◆ **Job**: Copy the records word for word, beginning at the line that contains "Prévenez-moi de tous les nouveaux commentaires" and stopping after the line that contains "Site-Map (474, 1246)".

◆ **Provided information**:
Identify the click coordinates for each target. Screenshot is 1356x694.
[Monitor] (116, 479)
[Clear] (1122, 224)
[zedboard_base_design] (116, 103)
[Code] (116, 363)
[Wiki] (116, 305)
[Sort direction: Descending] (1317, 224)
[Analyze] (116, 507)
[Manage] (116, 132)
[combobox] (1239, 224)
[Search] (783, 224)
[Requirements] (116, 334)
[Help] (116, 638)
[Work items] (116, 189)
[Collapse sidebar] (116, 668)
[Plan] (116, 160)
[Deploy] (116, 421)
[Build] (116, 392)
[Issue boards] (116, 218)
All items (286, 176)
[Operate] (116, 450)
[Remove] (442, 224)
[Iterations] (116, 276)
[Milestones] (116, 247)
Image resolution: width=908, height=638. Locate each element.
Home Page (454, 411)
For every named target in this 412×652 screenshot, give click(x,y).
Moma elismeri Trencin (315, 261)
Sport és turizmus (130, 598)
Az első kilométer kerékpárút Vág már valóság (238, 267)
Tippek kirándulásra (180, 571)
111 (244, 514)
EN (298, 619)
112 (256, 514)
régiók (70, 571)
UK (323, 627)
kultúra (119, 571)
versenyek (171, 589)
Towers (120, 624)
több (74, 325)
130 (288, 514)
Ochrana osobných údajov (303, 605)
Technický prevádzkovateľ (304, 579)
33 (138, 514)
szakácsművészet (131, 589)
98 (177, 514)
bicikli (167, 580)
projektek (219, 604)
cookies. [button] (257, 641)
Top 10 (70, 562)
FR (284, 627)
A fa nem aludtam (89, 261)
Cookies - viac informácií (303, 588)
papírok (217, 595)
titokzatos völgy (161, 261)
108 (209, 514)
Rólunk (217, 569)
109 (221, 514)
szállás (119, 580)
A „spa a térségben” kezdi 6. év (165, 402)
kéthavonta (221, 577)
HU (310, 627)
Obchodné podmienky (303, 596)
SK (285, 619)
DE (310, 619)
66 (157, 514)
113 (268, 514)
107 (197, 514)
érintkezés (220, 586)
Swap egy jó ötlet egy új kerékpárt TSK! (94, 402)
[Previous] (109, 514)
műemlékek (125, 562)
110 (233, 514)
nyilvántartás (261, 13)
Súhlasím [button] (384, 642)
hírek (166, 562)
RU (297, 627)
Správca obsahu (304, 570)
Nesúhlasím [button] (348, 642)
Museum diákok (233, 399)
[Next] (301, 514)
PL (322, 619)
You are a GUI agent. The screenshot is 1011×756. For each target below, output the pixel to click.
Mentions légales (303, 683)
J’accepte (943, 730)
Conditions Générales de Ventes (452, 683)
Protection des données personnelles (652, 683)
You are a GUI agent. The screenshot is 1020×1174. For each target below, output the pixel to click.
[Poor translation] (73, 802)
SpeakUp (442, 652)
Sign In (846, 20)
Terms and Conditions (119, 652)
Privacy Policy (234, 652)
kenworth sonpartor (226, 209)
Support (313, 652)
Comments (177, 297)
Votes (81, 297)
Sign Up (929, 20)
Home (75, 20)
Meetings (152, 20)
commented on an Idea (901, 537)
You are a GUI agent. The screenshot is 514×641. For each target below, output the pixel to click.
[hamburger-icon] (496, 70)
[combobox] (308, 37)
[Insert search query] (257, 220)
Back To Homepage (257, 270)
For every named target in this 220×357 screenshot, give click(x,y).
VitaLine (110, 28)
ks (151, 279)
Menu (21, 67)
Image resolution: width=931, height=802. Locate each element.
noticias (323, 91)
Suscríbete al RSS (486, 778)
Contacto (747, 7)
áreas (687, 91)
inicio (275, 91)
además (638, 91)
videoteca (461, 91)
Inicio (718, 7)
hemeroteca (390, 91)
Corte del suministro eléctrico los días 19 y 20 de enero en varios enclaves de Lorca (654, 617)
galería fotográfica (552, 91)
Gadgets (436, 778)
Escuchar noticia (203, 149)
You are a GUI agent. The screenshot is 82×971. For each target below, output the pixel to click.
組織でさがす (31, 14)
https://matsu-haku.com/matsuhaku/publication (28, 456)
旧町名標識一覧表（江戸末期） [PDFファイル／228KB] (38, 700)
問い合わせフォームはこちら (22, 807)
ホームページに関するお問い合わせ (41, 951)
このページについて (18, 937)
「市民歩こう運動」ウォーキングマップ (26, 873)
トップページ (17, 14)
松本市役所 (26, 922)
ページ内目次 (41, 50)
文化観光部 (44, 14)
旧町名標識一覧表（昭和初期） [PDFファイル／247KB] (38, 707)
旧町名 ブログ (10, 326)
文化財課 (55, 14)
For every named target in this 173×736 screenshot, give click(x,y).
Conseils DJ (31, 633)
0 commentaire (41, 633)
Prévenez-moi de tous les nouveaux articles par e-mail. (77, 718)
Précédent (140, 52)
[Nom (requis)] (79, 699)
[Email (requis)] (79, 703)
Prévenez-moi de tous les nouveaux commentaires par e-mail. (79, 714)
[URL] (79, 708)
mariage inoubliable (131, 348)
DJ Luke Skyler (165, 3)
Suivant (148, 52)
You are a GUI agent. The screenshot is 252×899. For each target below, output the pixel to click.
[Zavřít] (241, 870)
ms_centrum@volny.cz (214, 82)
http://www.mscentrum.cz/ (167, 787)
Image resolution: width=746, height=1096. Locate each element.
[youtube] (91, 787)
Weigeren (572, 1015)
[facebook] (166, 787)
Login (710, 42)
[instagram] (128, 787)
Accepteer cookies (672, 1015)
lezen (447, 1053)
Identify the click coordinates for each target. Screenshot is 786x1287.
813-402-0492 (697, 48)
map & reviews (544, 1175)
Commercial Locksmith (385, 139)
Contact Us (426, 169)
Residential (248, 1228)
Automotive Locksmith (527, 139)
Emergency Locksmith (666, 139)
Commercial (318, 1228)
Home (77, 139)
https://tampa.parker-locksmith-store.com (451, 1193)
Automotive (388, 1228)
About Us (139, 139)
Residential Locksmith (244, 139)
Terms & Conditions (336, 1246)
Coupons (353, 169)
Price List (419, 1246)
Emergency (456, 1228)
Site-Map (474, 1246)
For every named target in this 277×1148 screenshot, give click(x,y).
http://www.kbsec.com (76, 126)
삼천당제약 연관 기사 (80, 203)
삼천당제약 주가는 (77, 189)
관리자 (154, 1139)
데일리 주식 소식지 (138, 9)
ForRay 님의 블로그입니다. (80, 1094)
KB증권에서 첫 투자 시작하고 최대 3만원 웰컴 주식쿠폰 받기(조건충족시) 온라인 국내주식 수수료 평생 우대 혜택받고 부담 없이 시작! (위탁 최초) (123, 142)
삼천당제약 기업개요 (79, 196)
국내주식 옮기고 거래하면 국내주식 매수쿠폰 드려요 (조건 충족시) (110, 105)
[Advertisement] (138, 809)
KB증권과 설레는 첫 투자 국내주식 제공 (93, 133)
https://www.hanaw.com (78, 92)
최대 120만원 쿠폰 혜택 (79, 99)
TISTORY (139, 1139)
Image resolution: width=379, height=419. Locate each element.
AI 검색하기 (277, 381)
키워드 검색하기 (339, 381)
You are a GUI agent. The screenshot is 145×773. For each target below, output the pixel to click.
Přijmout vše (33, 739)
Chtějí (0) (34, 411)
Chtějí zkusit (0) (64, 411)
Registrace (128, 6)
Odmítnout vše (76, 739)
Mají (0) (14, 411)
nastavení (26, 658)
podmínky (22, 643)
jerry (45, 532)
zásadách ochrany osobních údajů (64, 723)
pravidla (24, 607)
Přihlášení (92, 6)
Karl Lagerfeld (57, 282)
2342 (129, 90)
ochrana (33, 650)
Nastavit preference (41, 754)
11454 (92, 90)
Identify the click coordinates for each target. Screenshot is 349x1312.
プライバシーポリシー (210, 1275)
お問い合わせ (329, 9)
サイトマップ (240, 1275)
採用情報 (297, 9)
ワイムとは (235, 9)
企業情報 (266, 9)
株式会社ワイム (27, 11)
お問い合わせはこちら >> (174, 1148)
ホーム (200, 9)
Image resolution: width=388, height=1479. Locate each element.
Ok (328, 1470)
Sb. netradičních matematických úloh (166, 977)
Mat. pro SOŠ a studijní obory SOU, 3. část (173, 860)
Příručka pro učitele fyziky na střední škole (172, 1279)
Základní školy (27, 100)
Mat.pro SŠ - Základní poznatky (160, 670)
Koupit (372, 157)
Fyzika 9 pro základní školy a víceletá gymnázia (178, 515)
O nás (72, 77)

◆ **Correct response**:
Prévenez-moi de tous les nouveaux commentaires par e-mail. (79, 714)
[URL] (79, 708)
mariage inoubliable (131, 348)
DJ Luke Skyler (165, 3)
Suivant (148, 52)
You are a GUI agent. The screenshot is 252×899. For each target below, output the pixel to click.
[Zavřít] (241, 870)
ms_centrum@volny.cz (214, 82)
http://www.mscentrum.cz/ (167, 787)
Image resolution: width=746, height=1096. Locate each element.
[youtube] (91, 787)
Weigeren (572, 1015)
[facebook] (166, 787)
Login (710, 42)
[instagram] (128, 787)
Accepteer cookies (672, 1015)
lezen (447, 1053)
Identify the click coordinates for each target. Screenshot is 786x1287.
813-402-0492 (697, 48)
map & reviews (544, 1175)
Commercial Locksmith (385, 139)
Contact Us (426, 169)
Residential (248, 1228)
Automotive Locksmith (527, 139)
Emergency Locksmith (666, 139)
Commercial (318, 1228)
Home (77, 139)
https://tampa.parker-locksmith-store.com (451, 1193)
Automotive (388, 1228)
About Us (139, 139)
Residential Locksmith (244, 139)
Terms & Conditions (336, 1246)
Coupons (353, 169)
Price List (419, 1246)
Emergency (456, 1228)
Site-Map (474, 1246)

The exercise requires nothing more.